Casey started to nod and then froze, a confused expression on her face, one hand trailing down to her stomach.
‘There’s a second baby,’ she whispered.
‘Second baby?’ I repeated stupidly, gazing round as if expecting to see one lying on the ground somewhere.
‘Twins,’ she groaned. ‘I never went to any scans so…’ She trailed off and then, to my horror, started to cry. ‘Oh, Gabriel, I don’t want to do all that again! I’m so tired! It’s so unfair!’
‘You’re doing really well, Casey,’ I said, equally horrified by the revelation that she was carrying twins but trying not to show it. I realised now that the aura I’d thought for a moment had gone, was still clinging about her. It was fainter than before but still that strange, unnatural mixture of gold and black. ‘You’re halfway through it now; halfway through.’
‘But I didn’t ask for this! I don’t want to have children like this! I always thought there’d be a husband here with me or at least a boyfriend; someone who loved me, someone who was going to share this with me!
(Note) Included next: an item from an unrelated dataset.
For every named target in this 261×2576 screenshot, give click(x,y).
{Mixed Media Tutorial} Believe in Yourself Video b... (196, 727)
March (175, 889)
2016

Last… last week I saw this young guy holding his baby in a… in a restaurant, and when I got home I couldn’t… I just couldn’t stop crying! I know feminists would hate me for this, but all I ever wanted was the white picket fence. A house and a family that loved me unconditionally. My… my Mom and Dad… didn’t-’
‘I love you unconditionally,’ I said at once. ‘And you can still have the house and the fence and the family. But first you have to have this baby. You’ll love your children. And you’ll find the husband later. But until you do, I’ll look after you, because I really do love you unconditionally, Casey, and I promise I always will. You’ve got one beautiful daughter already and now you’re going to have another. Just a little bit longer and then you’ll be the mother of twins. Won’t that be wonderful?’